In July 1988, Tokyo was destroyed in a massive explosion. Thirty-one years later, Neo-Tokyo has emerged from the ashes. Following the massive redevelopment, projects work is starting to dry up, leaving the people struggling to make ends meet. Crime is out of control. Biker gangs fight for turf, destroying anything and anyone that gets in their way.
When Tetsuo comes into contact with a psychic who recently escaped from a secret government laboratory, abilities he never knew existed awaken. The government captures Tetsuo and confines him to the research facility, scared that he possesses the same potential as Akira, the source of the original explosion.
Kaneda will do everything in his power to free his friend, Tetsuo.
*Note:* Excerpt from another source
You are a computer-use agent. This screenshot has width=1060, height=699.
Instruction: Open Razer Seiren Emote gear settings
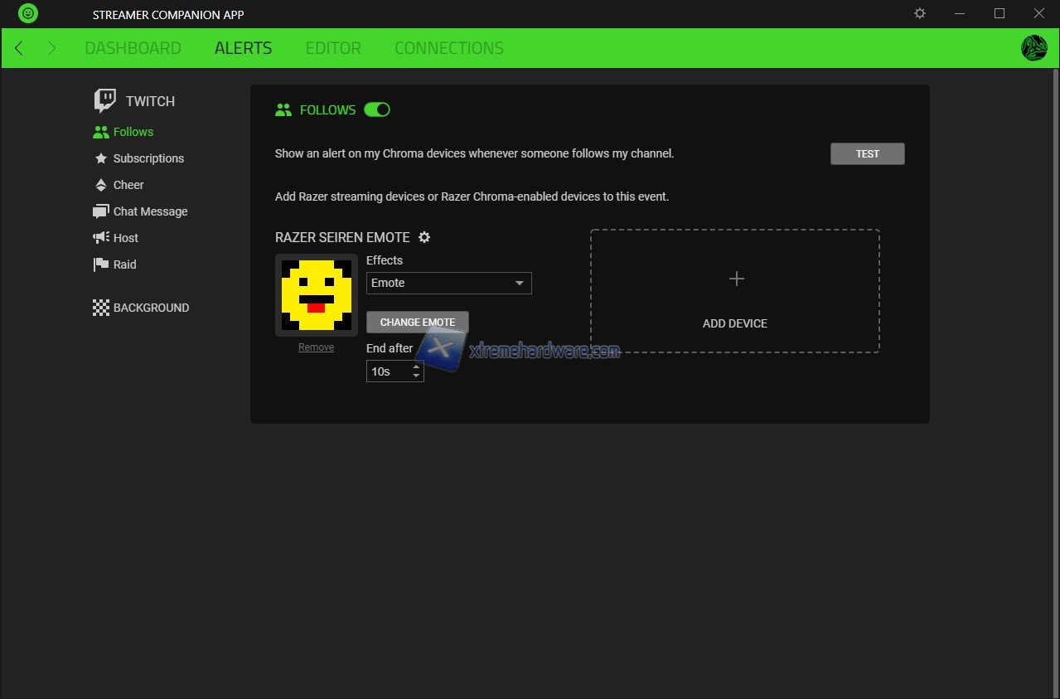[x=424, y=237]
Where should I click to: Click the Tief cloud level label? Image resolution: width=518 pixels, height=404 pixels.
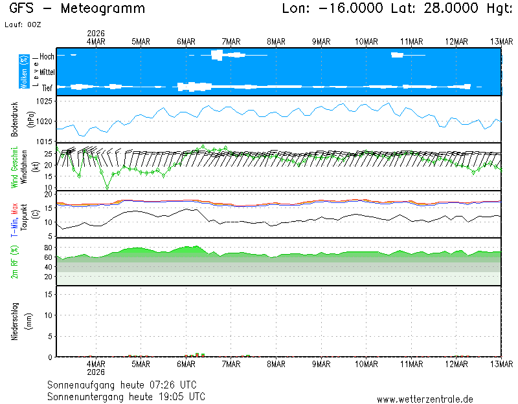[x=47, y=87]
With the help of a group of resistance fighters, he breaks into the facility, but Tetsuo no longer needs his help, he doesn’t need anyone’s help anymore. Tetsuo is drawn to a secret facility deep beneath the Olympic Park development where he may be able to revive Akira.
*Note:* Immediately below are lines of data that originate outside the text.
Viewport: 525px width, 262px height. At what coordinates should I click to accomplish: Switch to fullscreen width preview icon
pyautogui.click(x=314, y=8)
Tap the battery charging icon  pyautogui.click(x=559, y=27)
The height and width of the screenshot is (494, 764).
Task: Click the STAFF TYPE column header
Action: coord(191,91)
Akira is a timeless masterpiece. This movie was released thirty years ago and the animation is still as good as anything else out there. There is a spectacular blend of action and intrigue. The pacing is fantastic and the brilliant soundtrack just adds to the spectacle.
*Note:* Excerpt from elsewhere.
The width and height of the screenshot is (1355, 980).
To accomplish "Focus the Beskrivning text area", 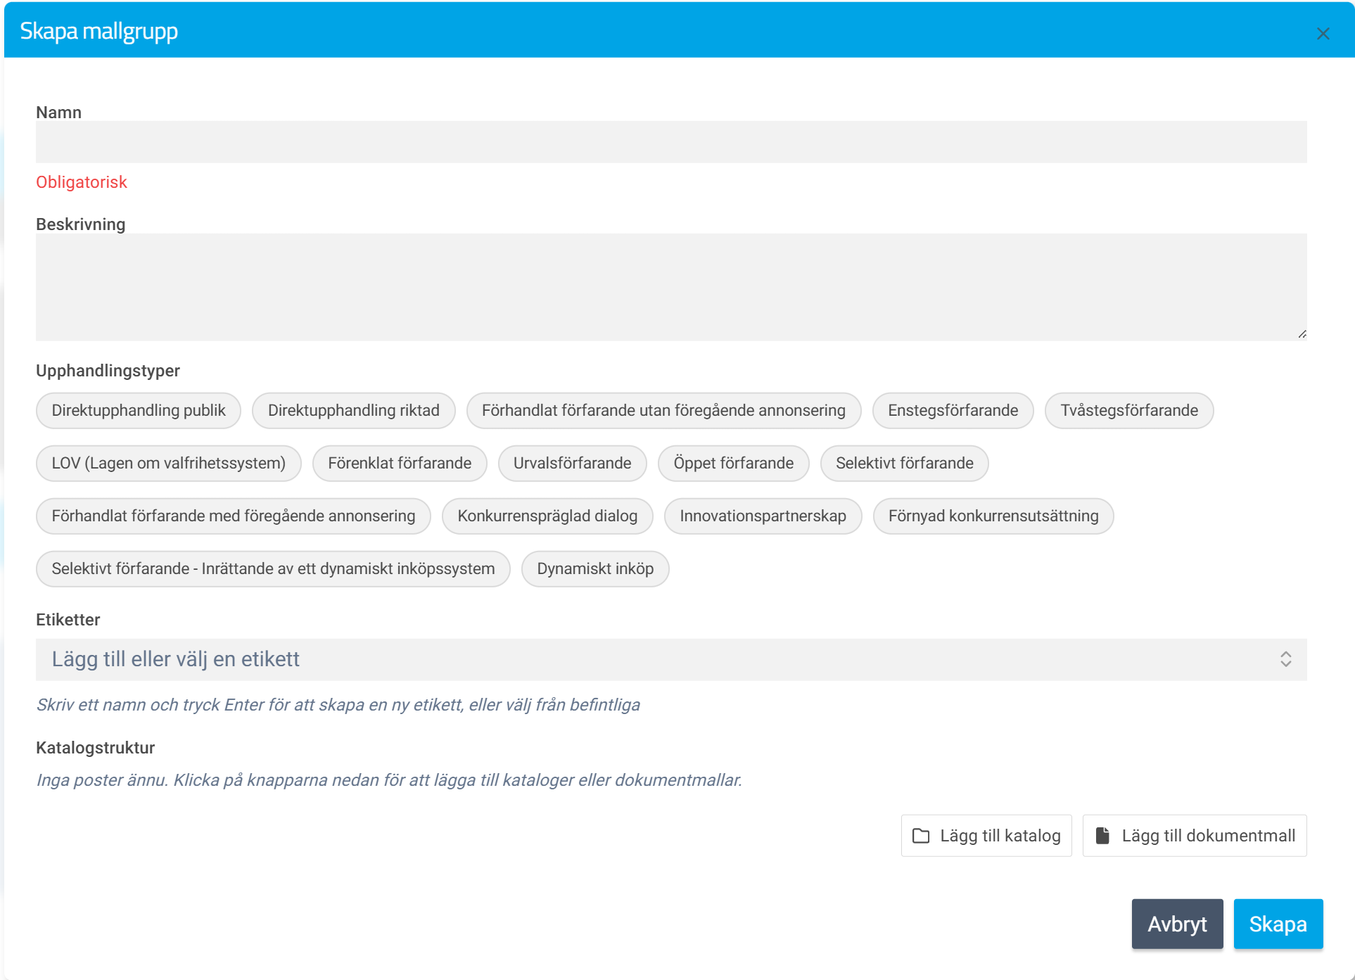I will 670,287.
This is a great example of showing versus telling. In the opening scene, we see biker gangs tearing through the streets fighting one another, there is a protest that escalates into a riot, and then there is the resistance fighter guiding the psychic child through Neo-Tokyo. There isn’t any real dialogue in that scene, but you get the sense of everything that’s going on. The first five minutes are worth studying on their own.
There are some parts that are given much more detail in the manga, but then the manga is massive and if they’d made the whole thing into a movie, it would have been three movies at least. I’d definitely watch that, but that goes without saying. Ultimately, this is just a fantastic story that is produced to the highest standards. Love it.